_Problems_
1. Please list the qualities that the first sentence of the passage on compassion says we begin to respond with toward ourselves and each other.
2. Reproduce the passage on compassion word for word from "Just as we have" to "acts of service.".

_Source document_
When we can see that that it is true for everyone, we begin to respond with more care, love, and compassion to ourselves and each other. Eventually, this comes naturally. It is the heart’s natural expression of our own process of liberation, our own inklings of freedom, of being awake. Once we’ve acknowledged how much suffering we have experienced in our lives and have clearly seen how much suffering there is in the world, the only rational response is an engaged, compassionate response to all forms of suffering. As spiritual aspirants, we must commit our life’s energy to creating positive change in the world.
Just as we have a personal intention for awakening, we also have an altruistic intention to bring freedom to this world by responding with care and compassion to the overwhelming ignorance and suffering. We can do this by directly addressing the constant destruction of life through non-violent actions, and by responding to the greed and hatred that pervades the human experience with compassionate and generous acts of service.

_Stored data_
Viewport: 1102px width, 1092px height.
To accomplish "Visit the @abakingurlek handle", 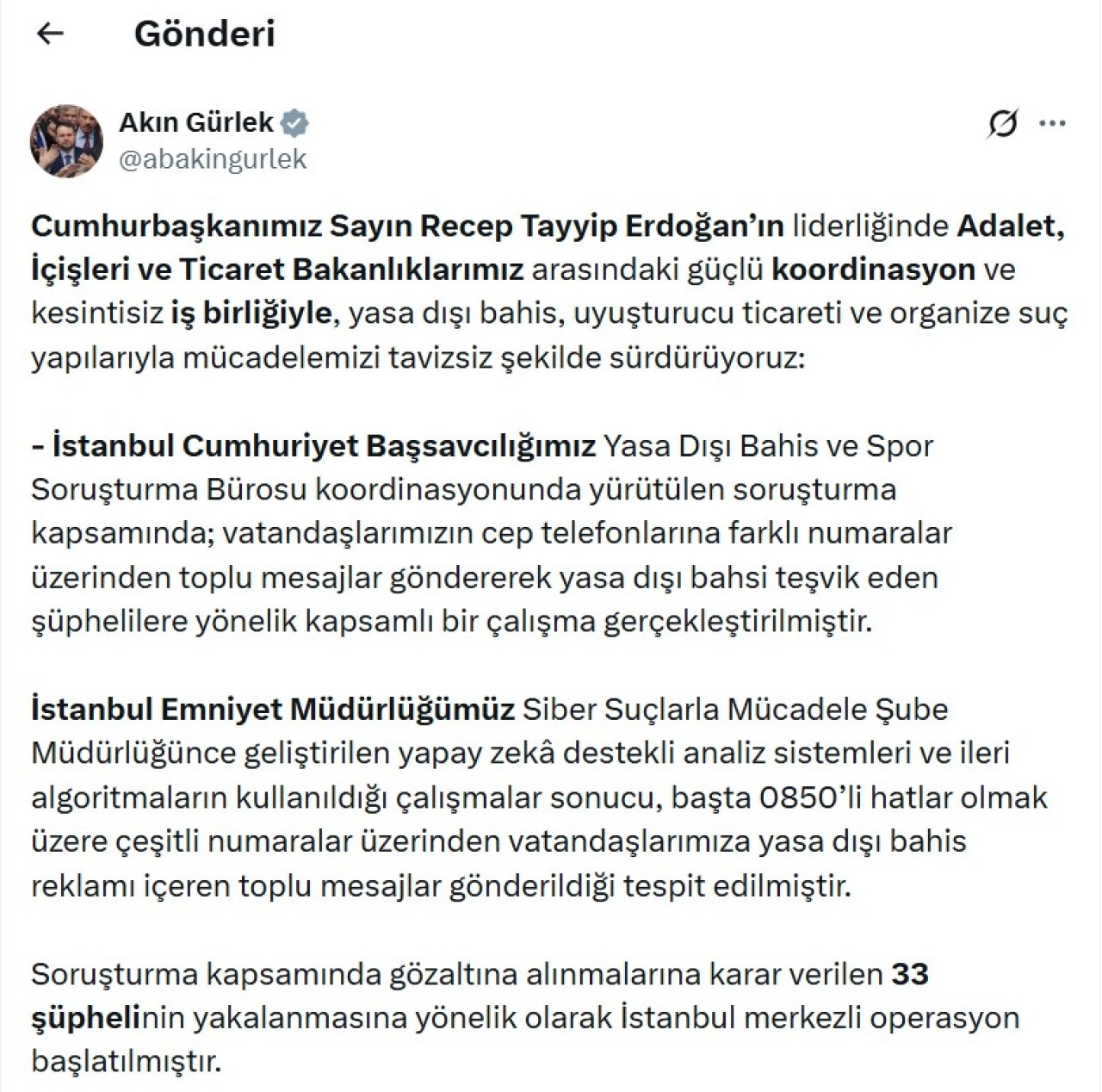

_Written answers_
1.
- care
- love
- compassion

2.
Just as we have a personal intention for awakening, we also have an altruistic intention to bring freedom to this world by responding with care and compassion to the overwhelming ignorance and suffering. We can do this by directly addressing the constant destruction of life through non-violent actions, and by responding to the greed and hatred that pervades the human experience with compassionate and generous acts of service.